Extracted entries

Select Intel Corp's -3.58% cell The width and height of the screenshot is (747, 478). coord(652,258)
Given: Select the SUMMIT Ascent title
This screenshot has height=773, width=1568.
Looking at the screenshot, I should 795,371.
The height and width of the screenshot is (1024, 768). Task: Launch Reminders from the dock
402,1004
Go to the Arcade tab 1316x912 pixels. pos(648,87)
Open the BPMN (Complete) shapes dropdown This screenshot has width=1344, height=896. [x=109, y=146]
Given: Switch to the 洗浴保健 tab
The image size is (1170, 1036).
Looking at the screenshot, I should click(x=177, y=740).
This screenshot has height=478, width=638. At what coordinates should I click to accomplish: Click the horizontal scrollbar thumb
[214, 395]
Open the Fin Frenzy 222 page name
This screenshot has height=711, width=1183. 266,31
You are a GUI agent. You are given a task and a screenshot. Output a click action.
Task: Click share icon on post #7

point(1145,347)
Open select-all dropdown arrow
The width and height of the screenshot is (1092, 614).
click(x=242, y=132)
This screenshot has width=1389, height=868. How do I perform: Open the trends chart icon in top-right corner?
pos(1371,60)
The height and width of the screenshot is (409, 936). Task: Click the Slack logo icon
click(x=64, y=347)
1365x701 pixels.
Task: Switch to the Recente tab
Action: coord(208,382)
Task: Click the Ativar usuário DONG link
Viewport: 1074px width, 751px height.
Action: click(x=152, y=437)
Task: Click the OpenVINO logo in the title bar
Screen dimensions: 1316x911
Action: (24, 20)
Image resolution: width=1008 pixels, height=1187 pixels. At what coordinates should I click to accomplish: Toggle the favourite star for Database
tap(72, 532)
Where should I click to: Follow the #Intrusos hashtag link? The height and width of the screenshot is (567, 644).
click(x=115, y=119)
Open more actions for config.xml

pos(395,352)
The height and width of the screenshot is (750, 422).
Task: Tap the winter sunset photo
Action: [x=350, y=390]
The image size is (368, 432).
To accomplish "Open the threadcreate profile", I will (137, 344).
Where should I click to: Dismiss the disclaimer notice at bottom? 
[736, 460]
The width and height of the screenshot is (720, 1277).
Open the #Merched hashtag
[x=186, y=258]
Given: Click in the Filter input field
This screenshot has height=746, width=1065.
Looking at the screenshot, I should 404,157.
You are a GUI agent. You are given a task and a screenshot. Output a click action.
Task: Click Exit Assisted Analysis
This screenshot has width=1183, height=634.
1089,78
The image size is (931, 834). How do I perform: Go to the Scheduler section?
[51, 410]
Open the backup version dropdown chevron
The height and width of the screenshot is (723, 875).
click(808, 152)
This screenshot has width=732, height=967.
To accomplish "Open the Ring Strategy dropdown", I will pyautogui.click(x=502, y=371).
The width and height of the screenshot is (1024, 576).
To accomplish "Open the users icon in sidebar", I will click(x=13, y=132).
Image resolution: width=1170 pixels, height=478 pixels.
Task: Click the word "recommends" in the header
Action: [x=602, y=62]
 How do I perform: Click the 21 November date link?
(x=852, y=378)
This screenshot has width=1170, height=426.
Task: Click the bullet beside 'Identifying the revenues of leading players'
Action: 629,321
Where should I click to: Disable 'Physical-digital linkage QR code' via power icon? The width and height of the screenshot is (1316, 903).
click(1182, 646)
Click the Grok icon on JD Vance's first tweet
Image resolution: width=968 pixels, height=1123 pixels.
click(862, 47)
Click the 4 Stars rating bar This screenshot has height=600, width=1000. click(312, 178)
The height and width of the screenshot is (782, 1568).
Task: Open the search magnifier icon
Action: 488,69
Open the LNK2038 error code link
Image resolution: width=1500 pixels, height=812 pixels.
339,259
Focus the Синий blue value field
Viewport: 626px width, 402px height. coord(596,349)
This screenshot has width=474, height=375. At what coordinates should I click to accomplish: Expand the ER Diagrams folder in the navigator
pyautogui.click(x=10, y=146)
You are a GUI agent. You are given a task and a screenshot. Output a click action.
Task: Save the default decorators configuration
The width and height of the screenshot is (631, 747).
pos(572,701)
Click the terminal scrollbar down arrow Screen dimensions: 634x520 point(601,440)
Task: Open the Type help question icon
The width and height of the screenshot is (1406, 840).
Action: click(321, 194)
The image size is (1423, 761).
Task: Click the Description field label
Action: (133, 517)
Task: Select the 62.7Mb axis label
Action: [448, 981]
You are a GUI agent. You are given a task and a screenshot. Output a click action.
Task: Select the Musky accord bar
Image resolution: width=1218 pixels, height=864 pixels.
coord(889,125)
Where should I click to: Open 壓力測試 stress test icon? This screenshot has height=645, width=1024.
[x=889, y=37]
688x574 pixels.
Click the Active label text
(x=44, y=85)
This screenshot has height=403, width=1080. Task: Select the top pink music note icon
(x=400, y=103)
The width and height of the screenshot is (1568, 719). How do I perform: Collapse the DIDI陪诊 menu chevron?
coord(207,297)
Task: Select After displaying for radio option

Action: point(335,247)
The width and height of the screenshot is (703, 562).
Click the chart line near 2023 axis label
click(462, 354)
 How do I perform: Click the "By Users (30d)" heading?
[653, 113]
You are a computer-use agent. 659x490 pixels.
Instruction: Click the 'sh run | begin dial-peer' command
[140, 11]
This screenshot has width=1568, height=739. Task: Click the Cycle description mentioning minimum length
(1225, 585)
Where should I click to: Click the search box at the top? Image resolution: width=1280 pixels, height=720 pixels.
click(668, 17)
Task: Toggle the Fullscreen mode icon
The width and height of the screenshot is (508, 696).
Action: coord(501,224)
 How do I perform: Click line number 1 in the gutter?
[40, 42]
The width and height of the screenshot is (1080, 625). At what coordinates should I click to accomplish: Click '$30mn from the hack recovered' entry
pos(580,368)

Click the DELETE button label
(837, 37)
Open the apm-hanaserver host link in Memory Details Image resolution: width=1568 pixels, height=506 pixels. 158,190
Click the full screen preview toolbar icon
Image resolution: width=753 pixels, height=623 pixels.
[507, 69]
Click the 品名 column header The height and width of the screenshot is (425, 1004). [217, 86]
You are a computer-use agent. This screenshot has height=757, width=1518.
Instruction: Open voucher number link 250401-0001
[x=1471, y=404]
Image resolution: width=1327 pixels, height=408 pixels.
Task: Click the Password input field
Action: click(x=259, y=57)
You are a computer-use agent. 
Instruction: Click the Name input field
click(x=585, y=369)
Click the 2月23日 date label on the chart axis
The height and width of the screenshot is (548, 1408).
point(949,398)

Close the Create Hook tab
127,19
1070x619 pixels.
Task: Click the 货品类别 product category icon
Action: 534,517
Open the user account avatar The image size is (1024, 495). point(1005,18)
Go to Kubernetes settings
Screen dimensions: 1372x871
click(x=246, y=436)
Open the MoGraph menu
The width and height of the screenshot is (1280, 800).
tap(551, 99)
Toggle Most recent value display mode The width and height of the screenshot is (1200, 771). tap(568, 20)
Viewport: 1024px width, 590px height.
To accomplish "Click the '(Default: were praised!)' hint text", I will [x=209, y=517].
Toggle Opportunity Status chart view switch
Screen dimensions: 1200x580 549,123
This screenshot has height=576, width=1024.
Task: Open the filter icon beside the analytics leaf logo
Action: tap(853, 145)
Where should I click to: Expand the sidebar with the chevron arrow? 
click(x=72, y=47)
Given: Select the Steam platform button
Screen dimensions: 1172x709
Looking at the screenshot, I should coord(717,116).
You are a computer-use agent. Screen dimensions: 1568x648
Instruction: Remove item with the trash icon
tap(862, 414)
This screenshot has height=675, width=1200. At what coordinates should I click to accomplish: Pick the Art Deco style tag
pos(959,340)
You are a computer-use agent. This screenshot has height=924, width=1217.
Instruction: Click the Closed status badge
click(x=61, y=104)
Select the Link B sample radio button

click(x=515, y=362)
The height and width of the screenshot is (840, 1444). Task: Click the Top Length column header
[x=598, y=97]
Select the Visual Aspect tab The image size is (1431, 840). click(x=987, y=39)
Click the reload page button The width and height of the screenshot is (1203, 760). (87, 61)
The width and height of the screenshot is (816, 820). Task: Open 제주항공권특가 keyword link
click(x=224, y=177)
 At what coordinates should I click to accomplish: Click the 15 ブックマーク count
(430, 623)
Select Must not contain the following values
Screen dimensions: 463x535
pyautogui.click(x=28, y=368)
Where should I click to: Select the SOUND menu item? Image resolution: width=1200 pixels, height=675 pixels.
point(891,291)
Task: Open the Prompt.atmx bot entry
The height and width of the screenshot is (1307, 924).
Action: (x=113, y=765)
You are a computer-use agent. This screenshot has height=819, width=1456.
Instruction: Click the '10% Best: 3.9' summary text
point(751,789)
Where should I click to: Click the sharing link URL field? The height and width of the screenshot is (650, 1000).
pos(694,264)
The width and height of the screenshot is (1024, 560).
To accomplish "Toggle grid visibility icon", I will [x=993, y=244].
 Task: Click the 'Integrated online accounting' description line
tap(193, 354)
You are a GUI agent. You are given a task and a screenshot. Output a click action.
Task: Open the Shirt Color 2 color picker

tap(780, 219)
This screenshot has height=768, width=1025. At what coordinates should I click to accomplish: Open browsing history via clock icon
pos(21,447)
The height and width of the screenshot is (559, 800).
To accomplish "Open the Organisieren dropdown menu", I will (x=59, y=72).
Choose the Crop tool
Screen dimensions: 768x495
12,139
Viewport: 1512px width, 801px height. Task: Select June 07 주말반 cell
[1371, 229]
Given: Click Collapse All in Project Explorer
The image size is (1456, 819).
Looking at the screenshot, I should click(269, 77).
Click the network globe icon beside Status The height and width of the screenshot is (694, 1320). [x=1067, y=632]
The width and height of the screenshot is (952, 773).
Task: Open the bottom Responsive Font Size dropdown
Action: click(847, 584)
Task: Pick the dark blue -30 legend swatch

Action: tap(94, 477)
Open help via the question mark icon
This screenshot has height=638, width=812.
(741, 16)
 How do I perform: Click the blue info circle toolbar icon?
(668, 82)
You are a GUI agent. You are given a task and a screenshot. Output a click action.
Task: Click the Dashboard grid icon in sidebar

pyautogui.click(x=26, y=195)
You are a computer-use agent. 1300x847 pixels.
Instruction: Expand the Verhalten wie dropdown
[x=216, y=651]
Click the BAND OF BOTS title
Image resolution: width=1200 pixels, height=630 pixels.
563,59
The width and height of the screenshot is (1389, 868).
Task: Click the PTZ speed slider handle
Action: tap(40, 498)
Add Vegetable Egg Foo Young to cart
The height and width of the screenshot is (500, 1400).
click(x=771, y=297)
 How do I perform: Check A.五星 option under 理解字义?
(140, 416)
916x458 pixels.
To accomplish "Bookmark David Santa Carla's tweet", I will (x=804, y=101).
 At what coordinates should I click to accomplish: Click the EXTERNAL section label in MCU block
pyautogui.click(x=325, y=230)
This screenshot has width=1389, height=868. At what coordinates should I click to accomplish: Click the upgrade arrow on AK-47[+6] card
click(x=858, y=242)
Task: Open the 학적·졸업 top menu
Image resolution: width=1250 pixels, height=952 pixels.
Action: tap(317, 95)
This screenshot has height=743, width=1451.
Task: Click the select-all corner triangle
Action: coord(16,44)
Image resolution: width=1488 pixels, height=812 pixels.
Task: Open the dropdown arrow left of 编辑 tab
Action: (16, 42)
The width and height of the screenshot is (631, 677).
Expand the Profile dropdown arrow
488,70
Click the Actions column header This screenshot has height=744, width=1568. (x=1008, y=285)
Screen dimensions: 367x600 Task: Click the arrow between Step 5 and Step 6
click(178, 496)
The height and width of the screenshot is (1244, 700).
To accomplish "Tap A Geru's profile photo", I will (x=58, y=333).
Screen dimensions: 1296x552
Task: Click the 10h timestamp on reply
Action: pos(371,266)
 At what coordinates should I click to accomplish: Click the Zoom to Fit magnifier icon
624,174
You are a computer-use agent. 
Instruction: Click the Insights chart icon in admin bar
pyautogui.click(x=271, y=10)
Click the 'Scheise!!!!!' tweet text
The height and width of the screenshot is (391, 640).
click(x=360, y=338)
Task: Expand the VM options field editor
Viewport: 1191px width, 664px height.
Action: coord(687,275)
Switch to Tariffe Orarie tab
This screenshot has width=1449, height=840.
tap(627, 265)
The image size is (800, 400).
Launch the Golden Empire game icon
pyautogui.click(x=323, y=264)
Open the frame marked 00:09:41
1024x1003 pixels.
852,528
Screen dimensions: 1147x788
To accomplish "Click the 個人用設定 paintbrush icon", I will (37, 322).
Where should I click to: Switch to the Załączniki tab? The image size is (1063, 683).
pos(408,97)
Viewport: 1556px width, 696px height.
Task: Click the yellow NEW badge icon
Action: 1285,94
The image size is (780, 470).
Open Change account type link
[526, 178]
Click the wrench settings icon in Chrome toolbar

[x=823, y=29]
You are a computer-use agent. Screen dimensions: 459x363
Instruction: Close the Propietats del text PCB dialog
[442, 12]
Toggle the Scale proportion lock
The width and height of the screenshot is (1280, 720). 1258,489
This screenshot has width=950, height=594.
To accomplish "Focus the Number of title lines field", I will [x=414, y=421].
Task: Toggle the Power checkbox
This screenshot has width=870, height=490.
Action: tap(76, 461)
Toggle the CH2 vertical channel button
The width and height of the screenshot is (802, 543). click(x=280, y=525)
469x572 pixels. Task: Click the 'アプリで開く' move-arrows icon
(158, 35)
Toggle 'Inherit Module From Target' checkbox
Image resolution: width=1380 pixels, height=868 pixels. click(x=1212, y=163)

Brief
Reply with one number: the count of lines in the entries that include the word "mode".

Task result
2